O problema era que, comparada com a série que tanto me impressionara em 1991/1992, Beverly Hills 90210 era um amuse-bouche desenxabido. Twin Peaks, a pièce de résistance, cuja acção se desenrolava numa pequena cidade, continha para além de drama, beleza juvenil e rebeldia, um suplemento de mistério e transgressão que mergulhava sem concessões no surrealismo.  Sherilyn Fenn (Audrey) e Lara Flynn Boyle (Donna) preenchiam com inegável talento a quota das sedutoras de serviço e James Marshall (James) arvorava aquele ar de desobediência e fragilidade do rebelde com todas as causas disposto a arcar com todas as consequências. No meio deste ambiente luxuriante, estimulante de sensações e sentimentos, quem é que quer saber da frivolidade dos automóveis descapotáveis, das  roupas de marca ou das festas da alta- roda?  

 

Não ignoro a importância dos bens materiais para a sobrevivência, para o conforto e para a satisfação daquelas necessidades que na minha família, há gerações, se designam por “extravagâncias”. E calha bem que uma “extravagância” tanto possa ser um capricho como algo fora de comum. Simplesmente, não tenho nem talento, nem vontade, nem perseverança para acumular riqueza. Há duas décadas, o meu desejo se ganhasse um bónus financeiro inesperado era gastar tudo numa visita a uma livraria. Agora, nem isso. O simples facto de ter 3 ou 4 livros em lista de espera causa-me uma mistura de ansiedade e gulodice.

 

É até possível que este meu desprendimento tenha alguma coisa a ver com aquilo que Douglas Coupland no seu livro Geração X denomina de “menorismo: filosofia que permite que uma pessoa se reconcilie com a diminuição de esperanças de riqueza material”, dando o exemplo de alguém que deixou de querer ser importante e só quer encontrar a felicidade.
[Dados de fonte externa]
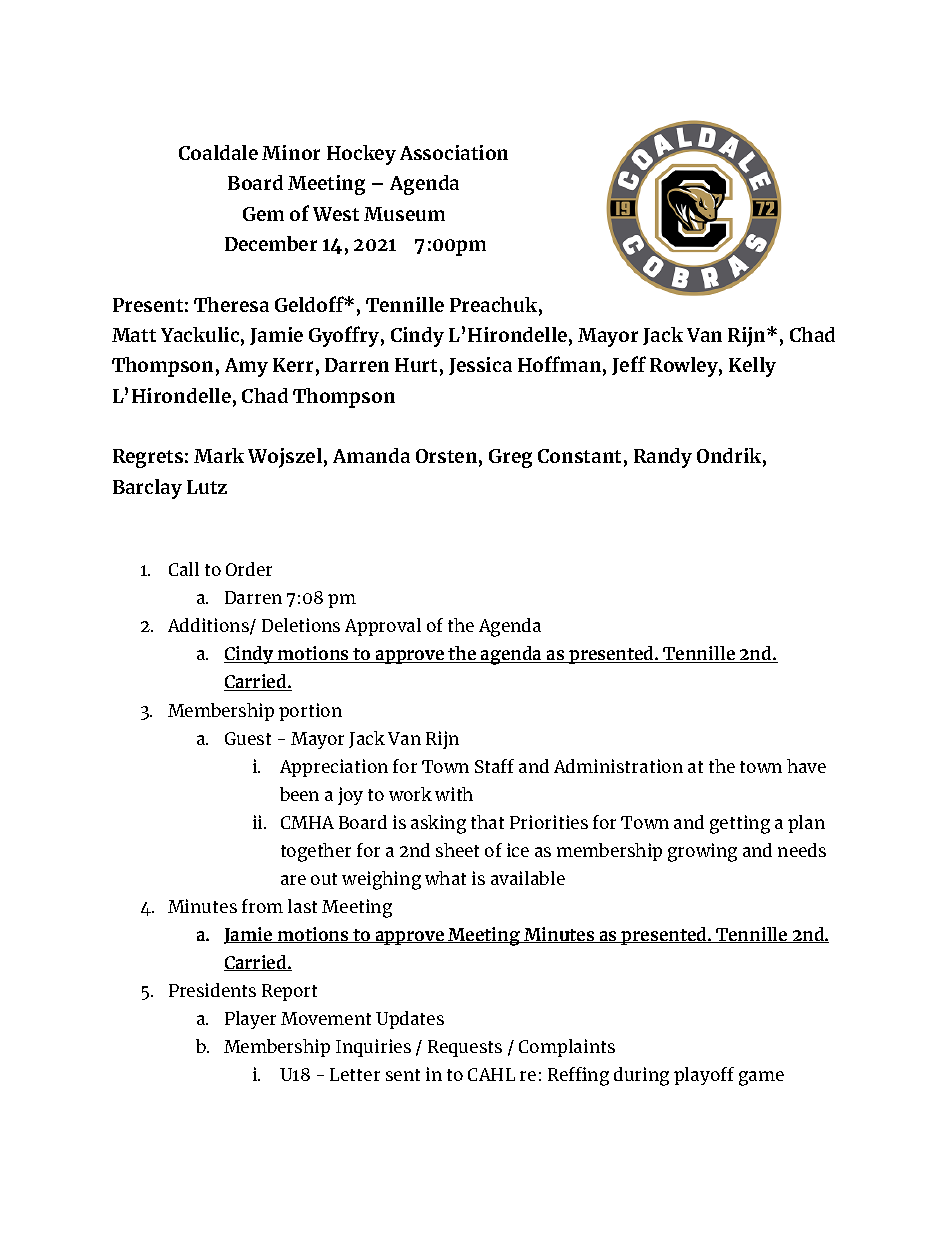 The width and height of the screenshot is (952, 1233). Describe the element at coordinates (465, 1048) in the screenshot. I see `Requests` at that location.
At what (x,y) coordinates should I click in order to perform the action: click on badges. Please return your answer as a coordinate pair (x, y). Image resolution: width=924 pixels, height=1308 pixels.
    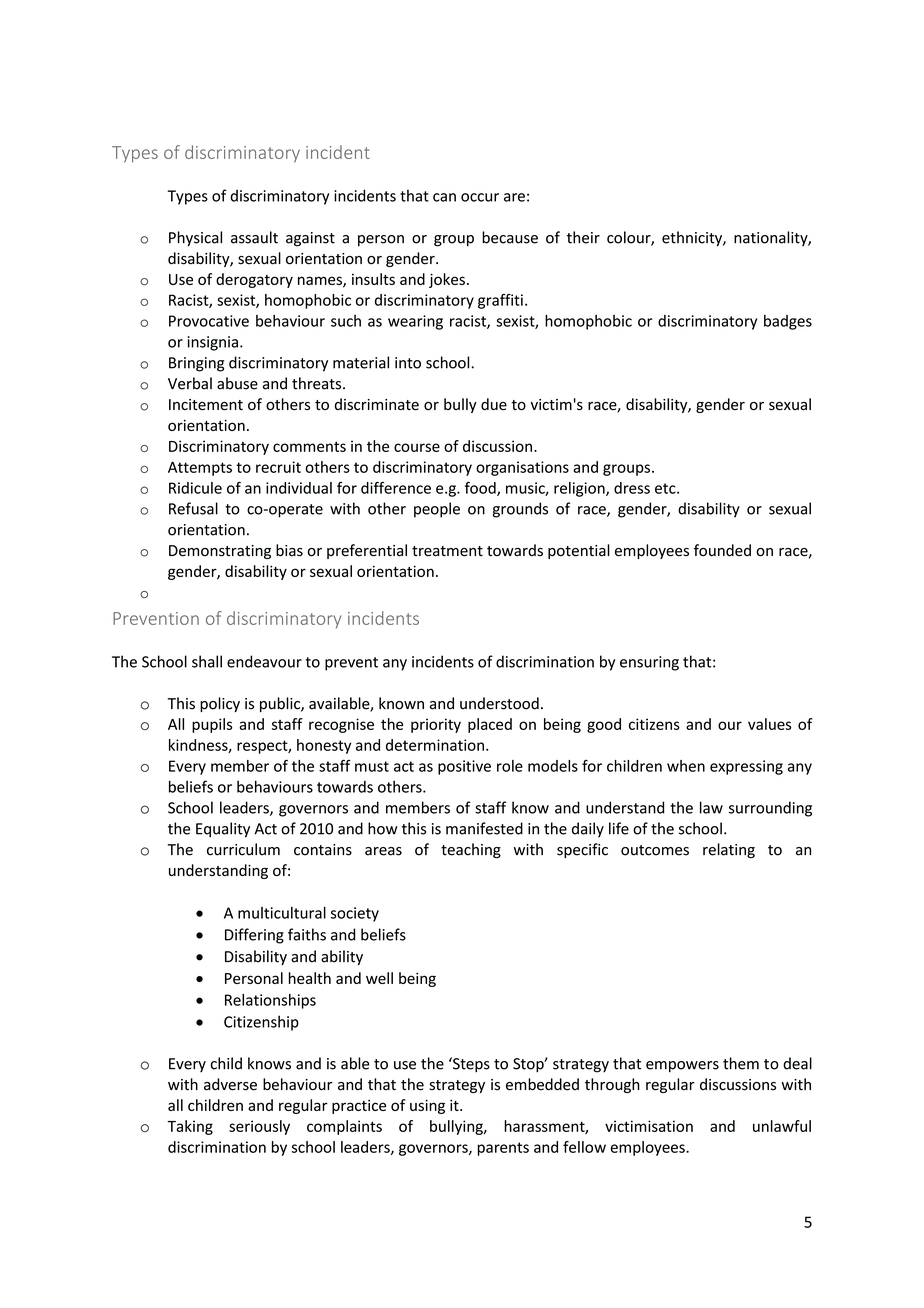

O que seguramente posso fazer é confessar a minha simpatia por um outro conceito expresso por Coupland no livro citado, concretamente o de “substituto de estatuto”, que consiste em “usar um objecto cotado intelectualmente ou na moda em substituição de um outro que é apenas caro”. O exemplo dado é este: “Brian, deixaste o teu Camus no BMW do teu irmão”.

 

A ficção de Twin Peaks começava com a descoberta do corpo de Laura Palmer. A vida real da Brenda de Beverly Hills 90210 terminou com a rendição involuntária à eufemística “doença prolongada”. Douglas Coupland escreveu que “ou as nossas vidas têm história, ou não há maneiras de as levarmos a cabo”, mas não é de descartar que as vidas modernas sejam um pouco como aquelas ficções com enredo inexistente ou difuso. Dito de outro modo: a vida moderna não é um romance, é um livro de contos. E a felicidade, claro, é uma intermitência.